世代間公平とともに最低保障機能を強化した新しい基礎年金制度への移行を検討し、現役世代、将来世代を支えます。持続可能で安心な年金制度を設計するためにも、経済財政の将来推計を客観的に行い、統計をチェックする「経済財政等将来推計委員会」を国会に設置します。モデル世帯前提の議論を止め、第3号被保険者や配偶者控除の見直しを進めます。また、個人単位を前提とした議論を行います。
推計を踏まえ、法人課税、金融課税、富裕層課税も含め、財政の持続可能性を高めます。
所得再分配機能回復の観点から、金融所得課税の強化を行います。高所得者層は金融資産から所得を得ている割合が多く、所得税負担率は1億円超から急激に下がっています。一般の家庭が少しでも余裕を実感できるようにする一方、富裕層には応分の負担を求め、そのお金を社会に還元します。NISA等の非課税制度の拡充により、家計の金融資産形成を応援します。
(3)低中所得者の老後の資産形成を支援する「個人年金積立金拠出制度」の特例検討
iDeCoへの公的助成
低中所得者がiDeCoに加入する場合、掛け金の同額を国が助成する制度を検討し、老後の資産形成を強力に支援します。

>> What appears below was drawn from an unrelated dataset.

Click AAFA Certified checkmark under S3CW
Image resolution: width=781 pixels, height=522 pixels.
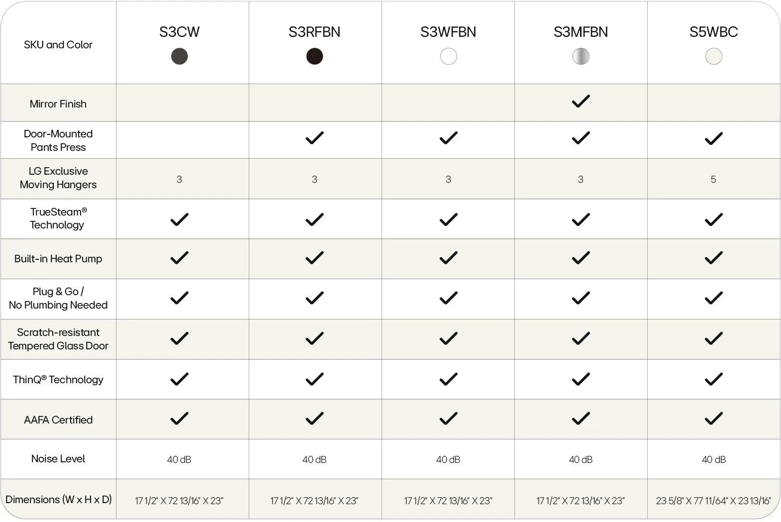(179, 418)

低中所得者は個人型確定拠出年金(iDeCo)により毎月掛金を拠出して老後の資産を形成することが難しい現状となっています。そこで、本人(上限月間1万円・年間12万円)が拠出すれば国が同額を拠出する、低中所得者の老後の資産形成を支援する制度を検討します。例えば、本人が毎月1万円拠出する場合、あわせて国が同額の1万円を拠出することで毎月2万円の拠出となります。運用年率3%の40年間運用で計算すると約1800万円の資産が形成されることになり、いわゆる老後2000万円問題にも対応できます。